Showing off his mountain bike and solar-powered outdoor shower, he said the camp was “a place to regroup and re-establish myself in the workplace”.

He may have to move fast, however. Lakeland authorities have launched a legal bid to tear down the camp and evict its residents from public land. With no right to shelter, they would have to compete for the handful of motel rooms offered nightly by the county.

Mr Brigham and the tenants are fighting the case with Jeffrey Wild, a New York attorney working for free. “This is the ground zero of the financial crisis,” said Mr Wild. “These people are that worse-case scenario you always hope never happens to you”.

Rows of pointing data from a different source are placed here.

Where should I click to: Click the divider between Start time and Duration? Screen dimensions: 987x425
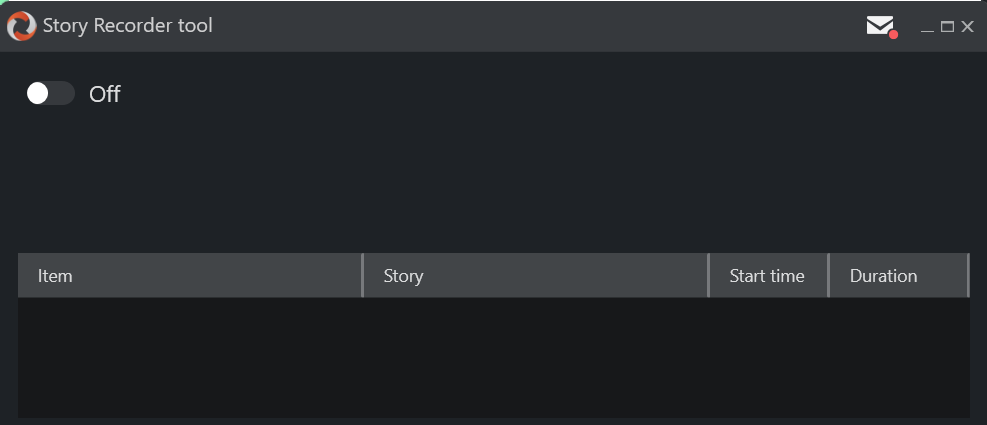(x=828, y=276)
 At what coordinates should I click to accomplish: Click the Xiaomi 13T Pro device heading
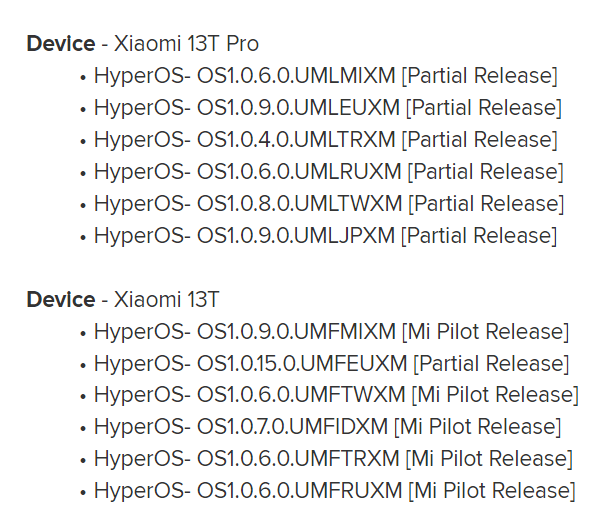[x=143, y=43]
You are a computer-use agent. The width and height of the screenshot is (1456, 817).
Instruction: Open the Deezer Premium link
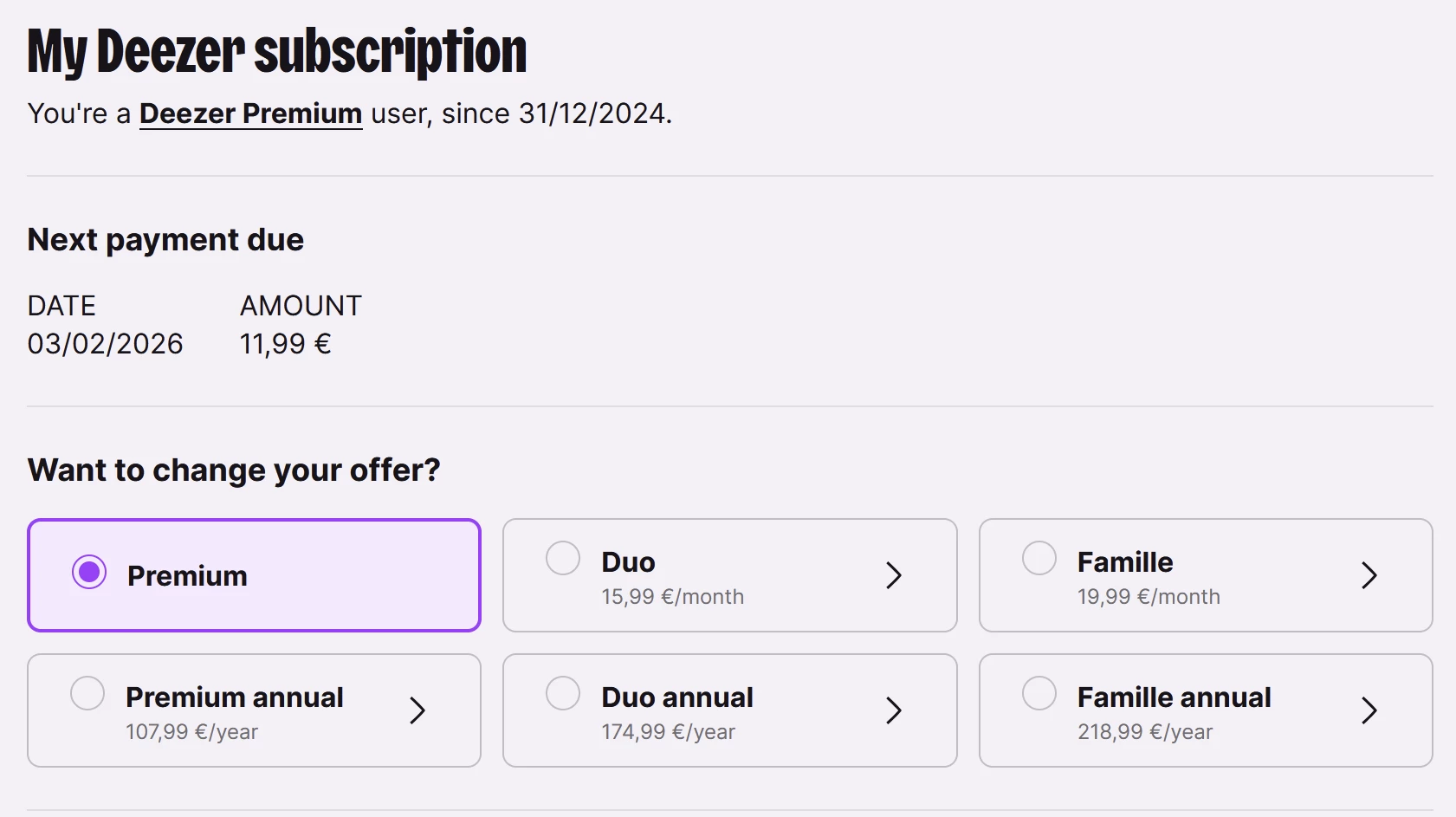[250, 113]
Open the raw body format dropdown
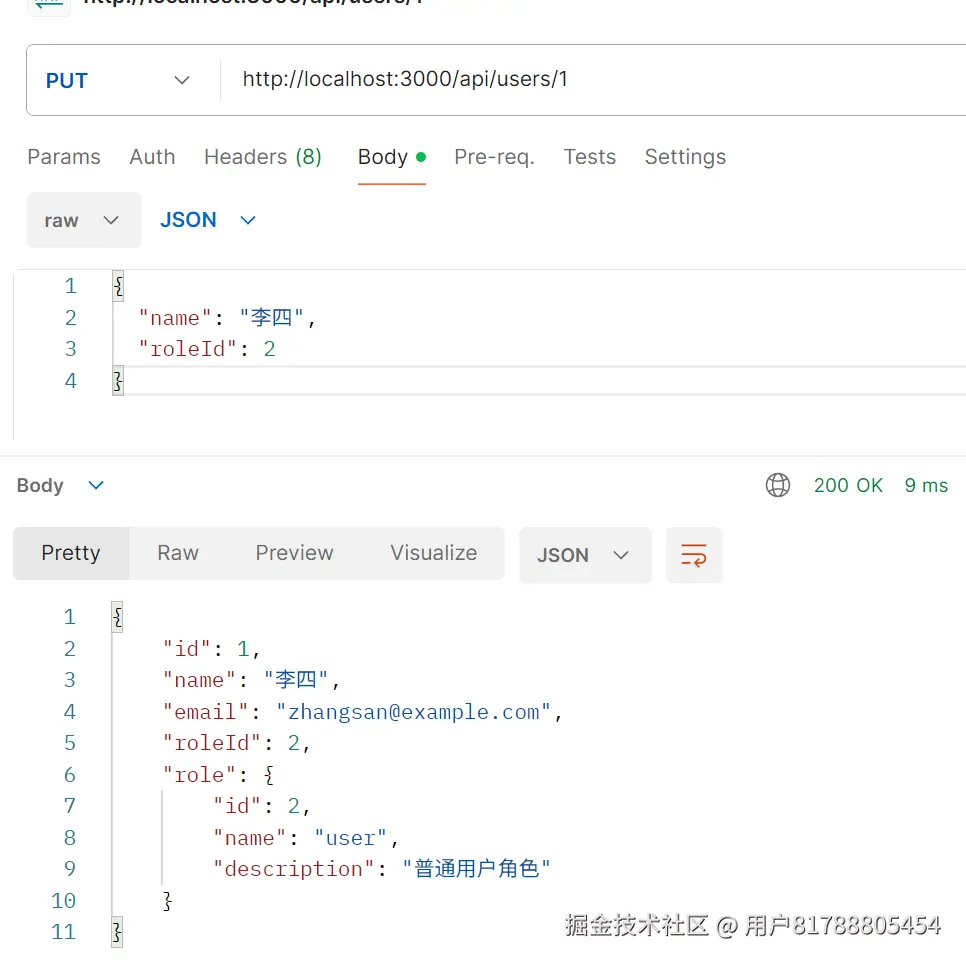 pos(84,220)
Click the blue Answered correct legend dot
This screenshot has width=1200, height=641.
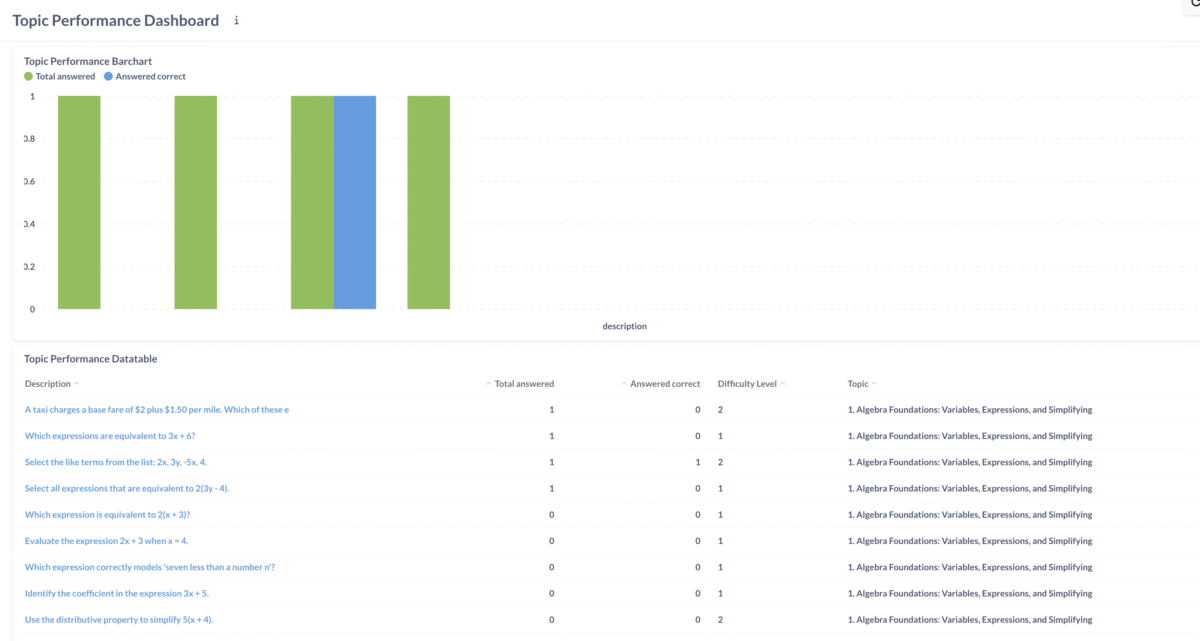[x=108, y=76]
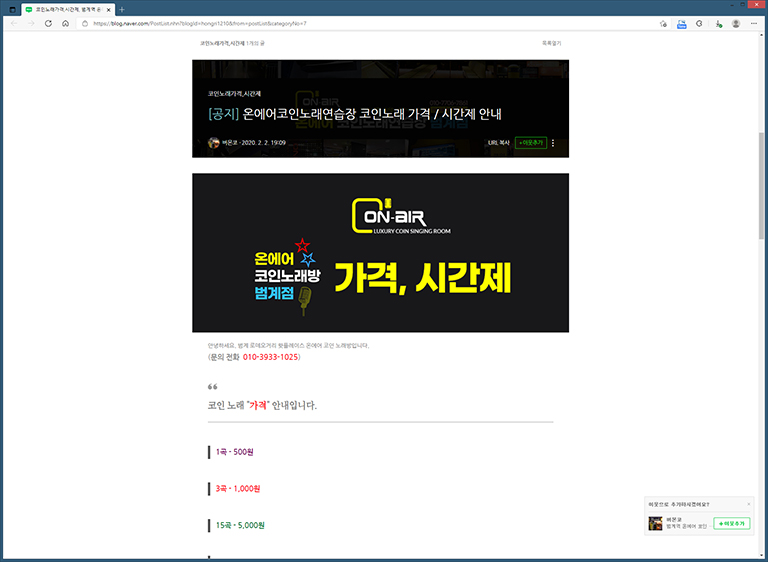This screenshot has width=768, height=562.
Task: Open a new tab with plus icon
Action: pyautogui.click(x=122, y=9)
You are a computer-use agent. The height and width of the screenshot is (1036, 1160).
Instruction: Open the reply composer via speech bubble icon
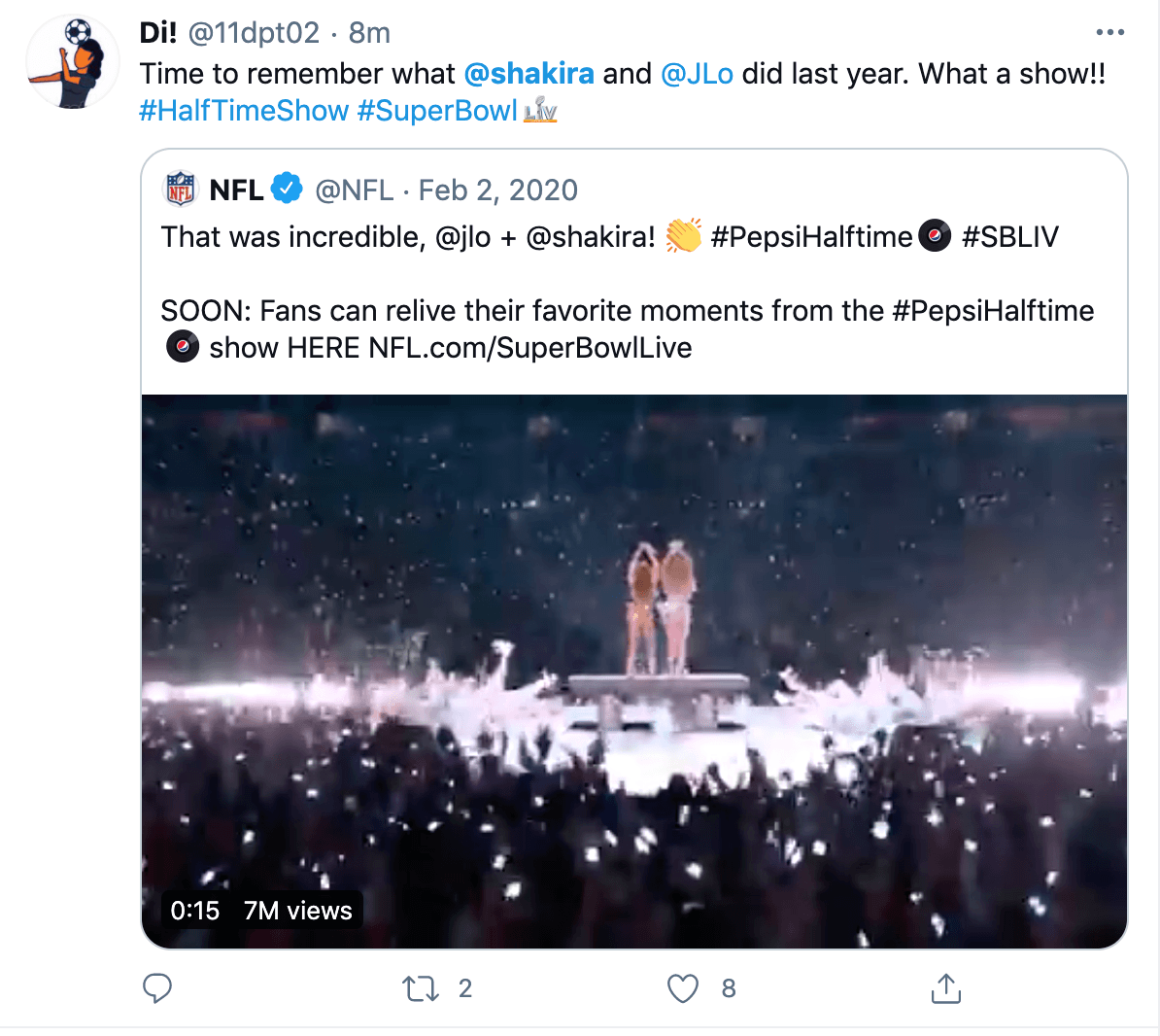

In fact, it can happen to anyone, said Mr Wild, whose father was raised in New York during the Great Depression and frequently “had to leave in the middle of the night when the rent was due”.

“We have commercial artists, occupational therapists, small business owners who went bankrupt,” he said. “More and more white-collar workers.” Mr Wild is preparing a class action lawsuit on behalf of all the homeless people in Lakeland, demanding the right to basic shelter.

Without it, the mentally bruised residents of Tent City seem most anxious about having to once again beg relatives. “They all have their own families to feed,” said Mrs Berenzweig. “My mother is still alive, she’s 93. She thinks I’m still living in New York. If she found out about this, she would just die.”